Why would they? In the space of just a few years Goibibo had gone from being a company that didn’t exist; wasn’t a travel company; and didn’t merit a market share figure of its own (up till 2015 it was clubbed under “Others”, after MakeMyTrip, Yatra and Cleartrip) to becoming the second largest OTA (online travel agency) in India and finally, becoming number one in the lucrative hotels booking space.
Meanwhile, MakeMyTrip, though the pioneer and consistent market leader in the OTA space, was going through the woes of being an internationally listed company and quarter after quarter of losses. From a peak valuation of $1.2 billion (yes, it was a “unicorn” before the term became popular), it had fallen to $500 million.
Taking advantage of MakeMyTrip’s apparent weakness, Goibibo had opened the discount taps to steal further market share.
Using GoCash, its virtual wallet, it was giving discounts of 50%, 60%, 70% and even 80% on hotel bookings.

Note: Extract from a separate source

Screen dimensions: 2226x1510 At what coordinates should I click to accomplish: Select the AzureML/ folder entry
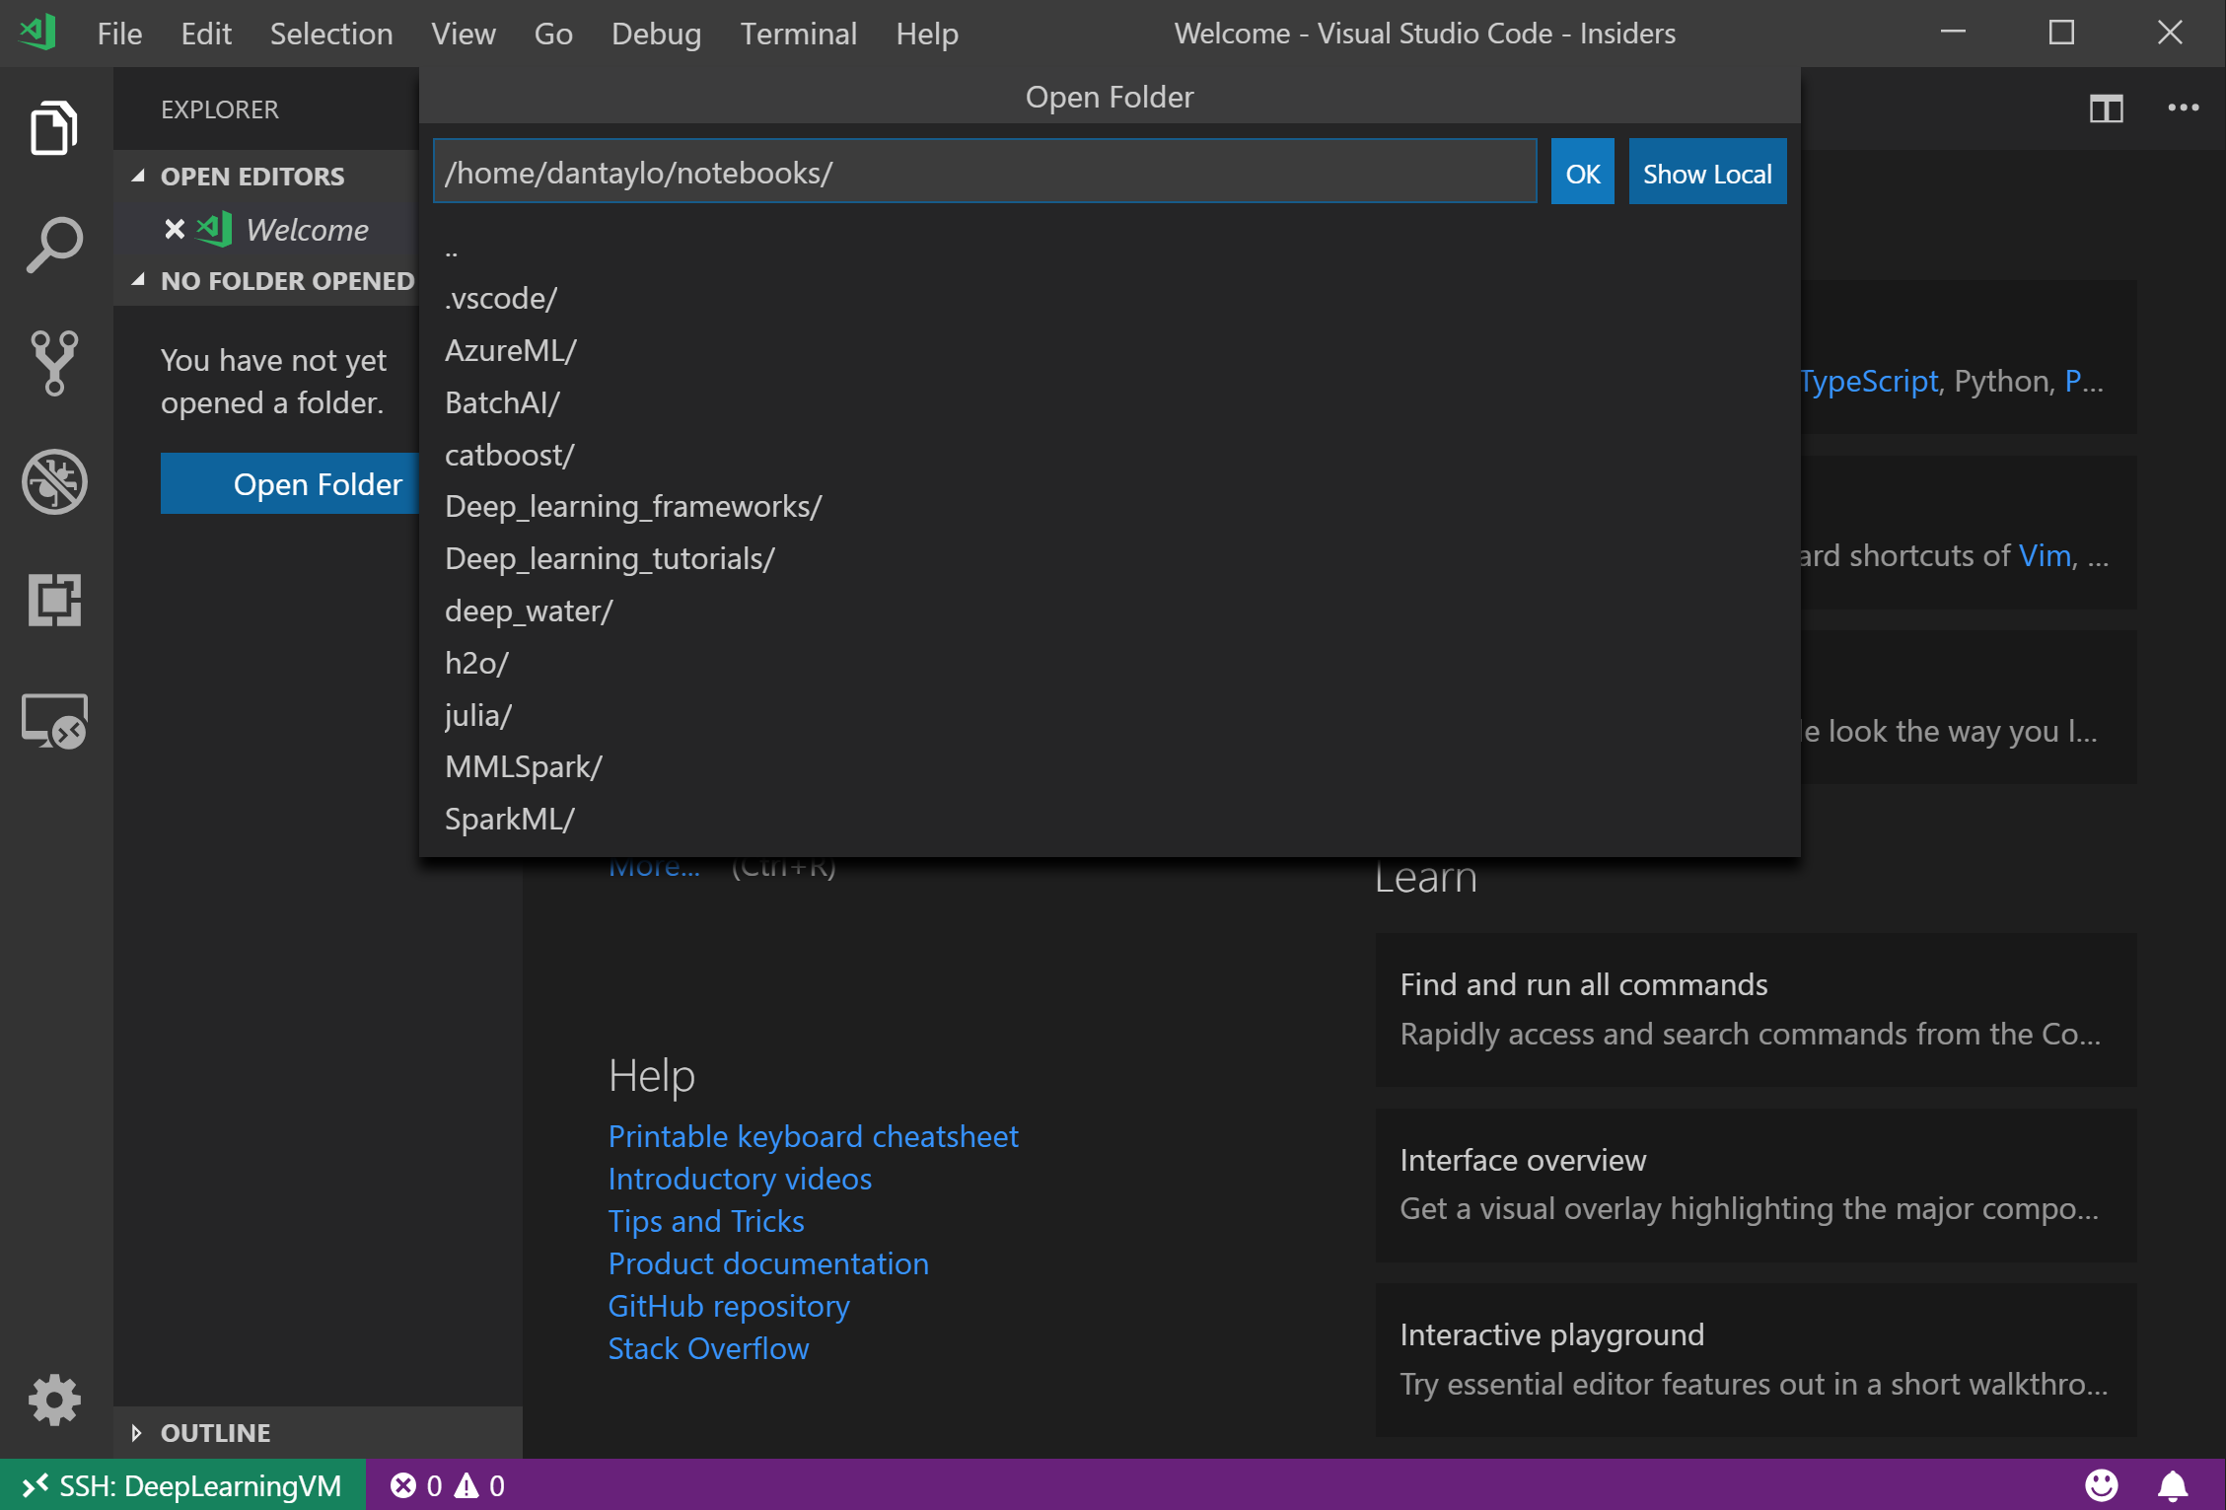(x=509, y=349)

Customers were able to book 3-star hotel rooms in Goa for rates as low as Rs.1000 a night.
“During the first 6 months of 2015 Ibibo took away market share from MakeMyTrip,” says Alok Bajpai, CEO of travel search engine Ixigo (in which MakeMyTrip is incidentally an investor). This was especially true in the budget hotels (zero to three stars) space.
And at an internal town hall meeting in India around the middle of 2015, van Dijk reassured his group employees that neither resources nor money were an issue when it came to making it big and winning in the market.
Having pushed the knife into MakeMyTrip’s leadership, perhaps Naspers felt it had a chance to twist it too.
How quickly things change, though.
In January MakeMyTrip announced that it had raised $180 million from Ctrip, China’s leading OTA via a convertible offering. And with that, the gloves were off.
MakeMyTrip started offering discounts aggressively to match Goibibo, eye for an eye, tooth for a tooth. It started to claw back some of the market share it had lost.